総合事業の実施状況 多様なサービスの多くはA型

  9月30日に開かれた社会保障審議会介護保険部会(部会長=遠藤久夫・学習院大学教授)で、厚生労働省は介護予防・日常生活支援総合事業(以下、総合事業)の実施状況の調査結果を報告した。

 同結果は15年4月に総合事業に移行した78自治体に対し、厚労省が実施状況の確認を行い、結果を速報値としてまとめたもの。

 まず、総合事業開始から1年間で、多様なサービスを提供する事業所がどの程度増えたかだが、15年3月と16年4月の対比で、訪問サービスでは711事業所、通所サービスでは858事業所が増加している。

 内訳は、訪問サービスがA型(緩和型)71.7%、B型(住民主体型)11.4%、C型(短期集中予防型)15.2%、D型(移動支援型)1.7%、通所サービスがA型64.9%、B型17.8%、C型17.2%と、A型が他の類型に比べて多く出現している。

 多様なサービスの実施主体については、介護サービス事業所が多く、訪問サービスで74.5%、通所サービスで87.4%と圧倒的に多い。ただ、生活支援サービスについては、介護サービス事業者は15.9%にとどまり、民間企業22.0%が最も多くなっている。

 多様なサービスの主な担い手では、介護専門職が訪問・通所・生活支援サービスいずれも半数以上を占め、生活支援サービスについては65.9%という状況になっている。

 緩和型サービス事業所のうち、緩和された基準が適用されている割合は、訪問サービスの場合、従事者員数が76.9%で最も多く、次いで従事者資格59.4%、設備・備品が28.6%の順になっている。通所サービスも同様に、従事者員数80.6%、従事者資格70.4%、設備・備品56.6%の順。A型では従事者員数を緩和している自治体が多い実態が見てとれる。

 事故発生の状況では、ボランティアによる事故は1件あったが、ボランティア自身の人身事故のみで、現時点では多様なサービスを利用している利用者に対しての事故報告はない。

 また、ボランティアによるサービス導入後の苦情の増減を確認した問いには、「増加した」と回答した市町村はなかった。

 総合事業を実施したことによる要支援数等の推移では、15年3月時点が要支援1:247人、要支援2:220人の計467人。

 15年4月時点が事業対象者:22人、要支援1:246人、要支援2:219人の計487人。

▶ 課題 1
総合事業の記事では、厚労省が実施状況を確認したのはどのような自治体ですか。
▶ 課題 2
総合事業の記事のうち、「多様なサービスの主な担い手で」を含む語句で始まり「援2:220人の計467人。」で終わる部分を、「市町村」を「自治体」に変えて書き直してもらえますか。

▶ 情報
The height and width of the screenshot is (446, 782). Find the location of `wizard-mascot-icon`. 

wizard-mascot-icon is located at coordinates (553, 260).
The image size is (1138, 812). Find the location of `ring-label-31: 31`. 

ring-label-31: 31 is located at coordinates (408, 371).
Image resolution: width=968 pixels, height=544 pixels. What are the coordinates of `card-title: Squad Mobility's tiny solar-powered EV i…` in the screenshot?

▶ 解答 1
15年4月に総合事業に移行した78自治体です。

▶ 解答 2
多様なサービスの主な担い手では、介護専門職が訪問・通所・生活支援サービスいずれも半数以上を占め、生活支援サービスについては65.9%という状況になっている。

 緩和型サービス事業所のうち、緩和された基準が適用されている割合は、訪問サービスの場合、従事者員数が76.9%で最も多く、次いで従事者資格59.4%、設備・備品が28.6%の順になっている。通所サービスも同様に、従事者員数80.6%、従事者資格70.4%、設備・備品56.6%の順。A型では従事者員数を緩和している自治体が多い実態が見てとれる。

 事故発生の状況では、ボランティアによる事故は1件あったが、ボランティア自身の人身事故のみで、現時点では多様なサービスを利用している利用者に対しての事故報告はない。

 また、ボランティアによるサービス導入後の苦情の増減を確認した問いには、「増加した」と回答した自治体はなかった。

 総合事業を実施したことによる要支援数等の推移では、15年3月時点が要支援1:247人、要支援2:220人の計467人。